Quality of Life Research 9/2010

Isolated sleep paralysis linked to impaired nocturnal sleep quality and health-related quality of life in Chinese-Taiwanese patients with obstructive sleep apnea

Zeitschrift:
Quality of Life Research > Ausgabe 9/2010
Autoren:
Sun-Wung Hsieh, Chiou-Lian Lai, Ching-Kuan Liu, Sheng-Hsing Lan, Chung-Yao Hsu

Abstract

Purpose

Isolated sleep paralysis (ISP) is a rapid eye movement (REM) sleep parasomnia and has a special meaning in Chinese population. Worsening of obstructive sleep apnea (OSA) occurs especially during REM sleep. The relationship between ISP and OSA is unclear. The aim of this study was to investigate the impact of ISP on sleep and life quality in Chinese-Taiwanese OSA patients.

Methods

We recruited 107 OSA patients diagnosed by polysomnography (PSG) in Southern Taiwan. ISP was evaluated by self-reported sleep questionnaire. We used Chinese version of Epworth Sleepiness Scale (ESS), Pittsburgh Sleep Quality Index (PSQI), and Short-Form 36 (SF36) to evaluate daytime sleepiness, nocturnal sleep quality, and health-related quality of life, respectively for OSA patients. Student’s t-test was used to compare PSG parameters, ESS, PSQI, physical and mental component of SF-36 (P-SF36 and M-SF36) between OSA patients with and without ISP. Stepwise multiple regression was used to find out the factors independently associated with ESS, PSQI, P-SF36, and M-SF36.
##############################
WHAT YOU SHOULD DO:
According to the sleep paralysis abstract, how many patients with obstructive sleep apnea were recruited, and where?

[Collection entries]
##############################
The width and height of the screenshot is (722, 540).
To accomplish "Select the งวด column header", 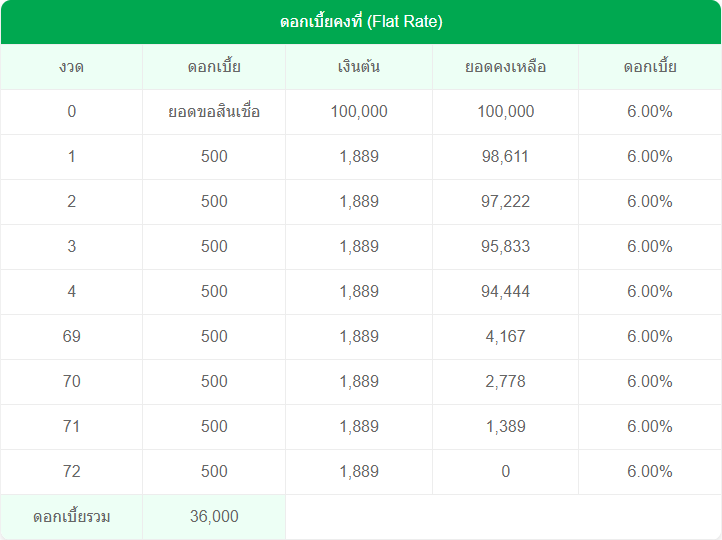I will [x=71, y=67].
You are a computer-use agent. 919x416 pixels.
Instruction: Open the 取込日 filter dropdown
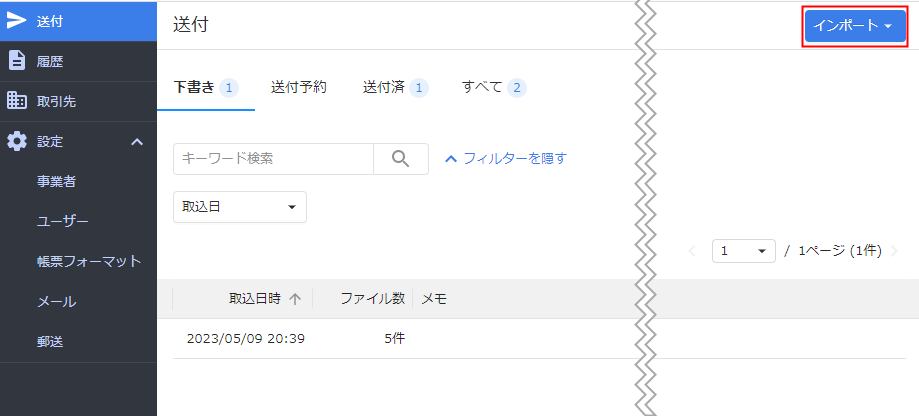[240, 207]
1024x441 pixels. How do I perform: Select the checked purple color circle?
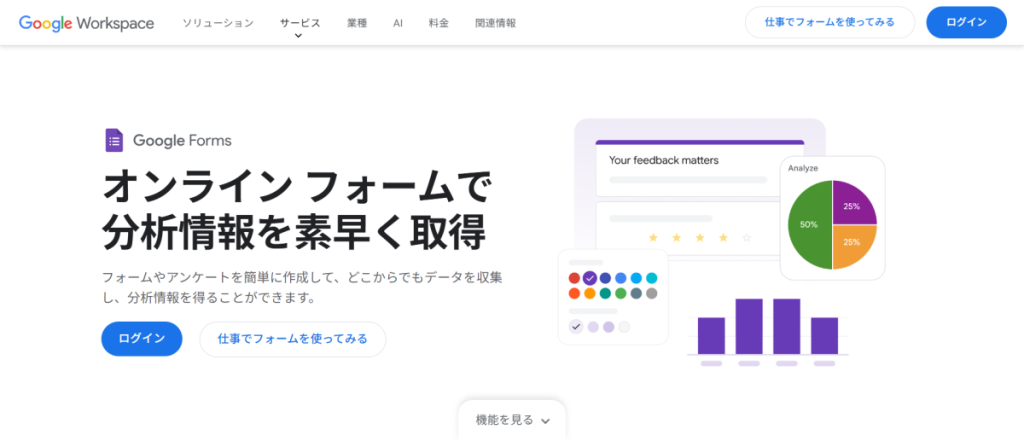pyautogui.click(x=590, y=278)
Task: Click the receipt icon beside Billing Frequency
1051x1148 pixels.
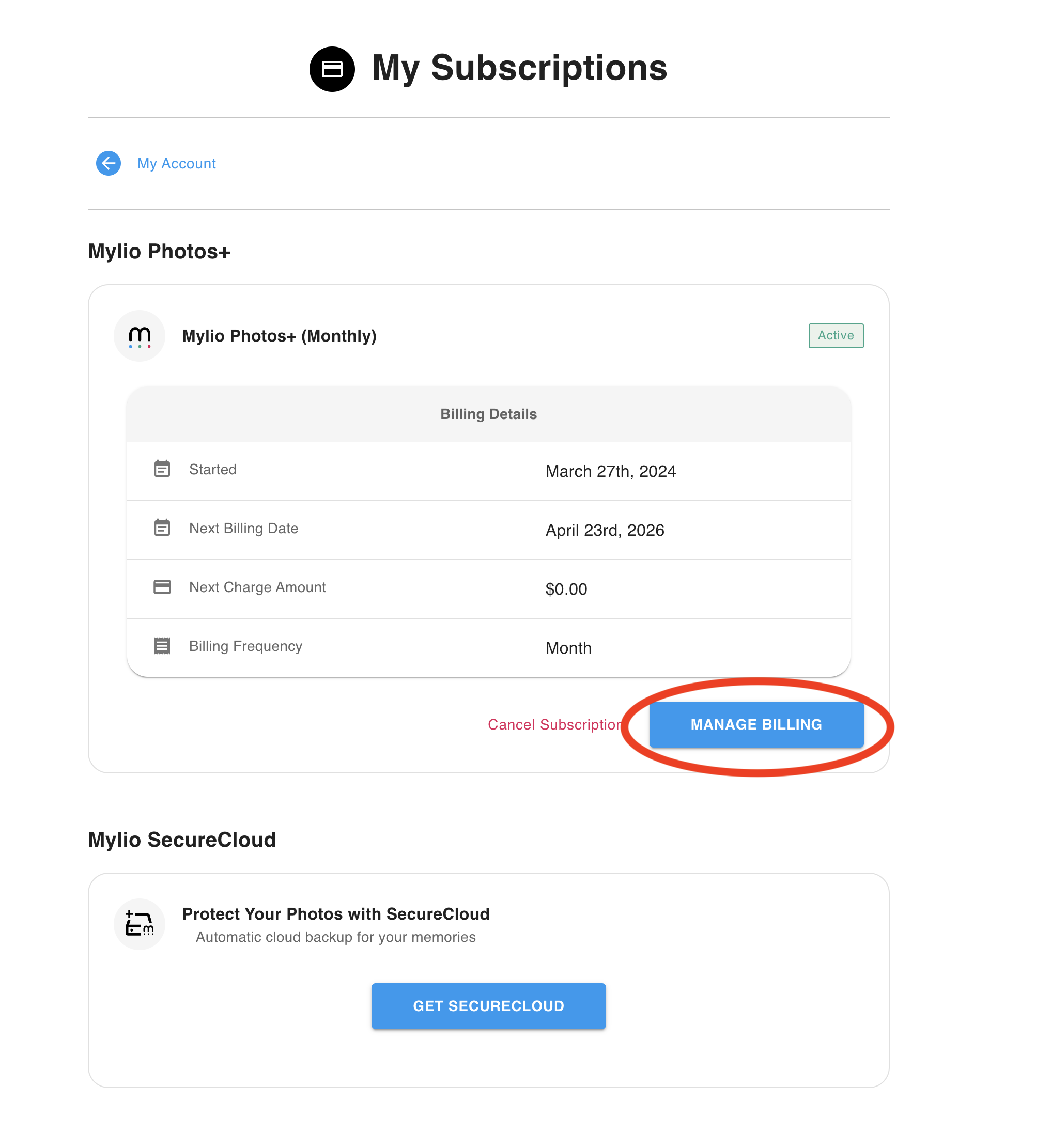Action: 162,646
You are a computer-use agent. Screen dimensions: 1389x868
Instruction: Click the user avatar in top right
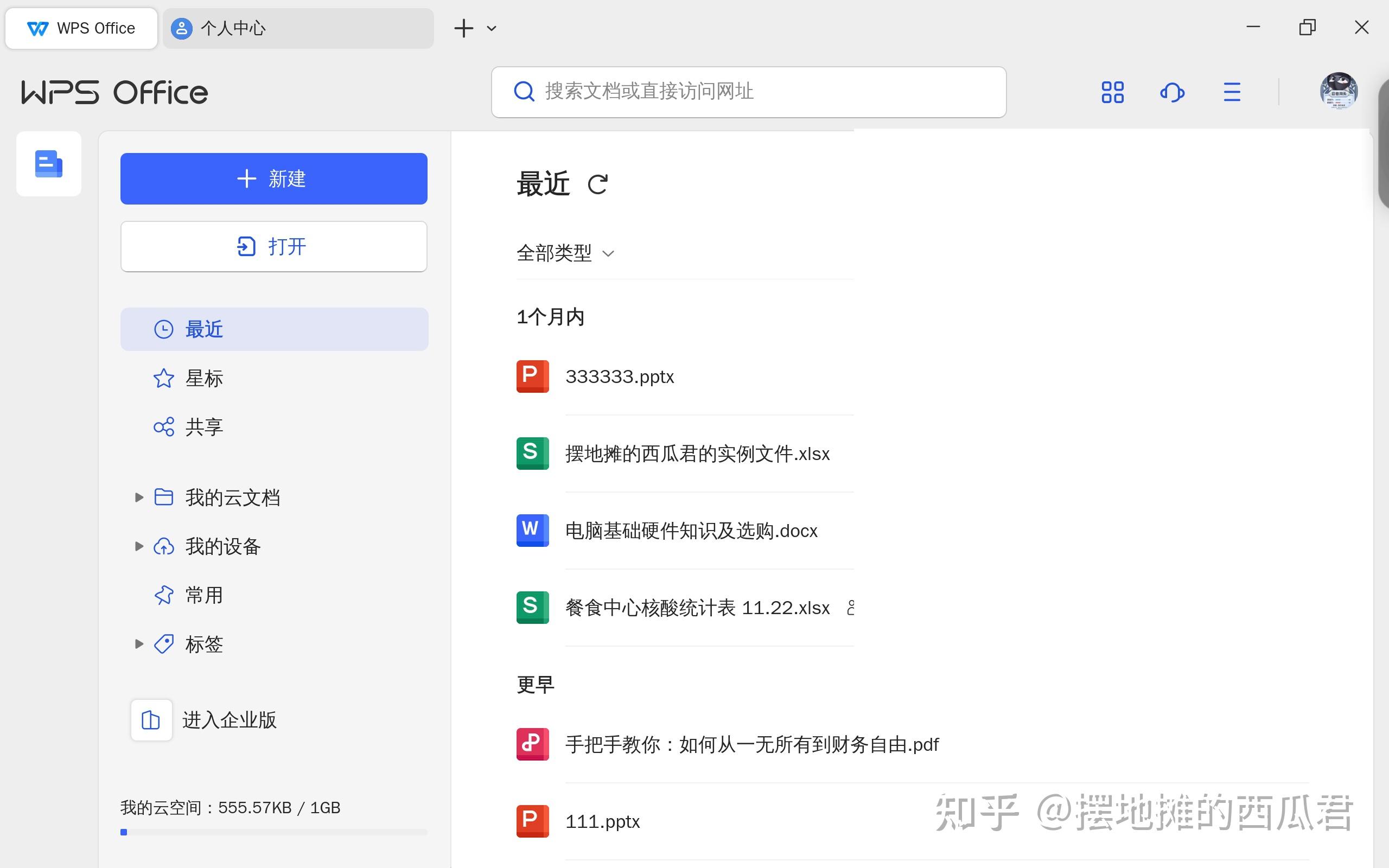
##############################
EXERCISE OUTPUT:
The study recruited 107 patients with obstructive sleep apnea in Southern Taiwan, all diagnosed by polysomnography.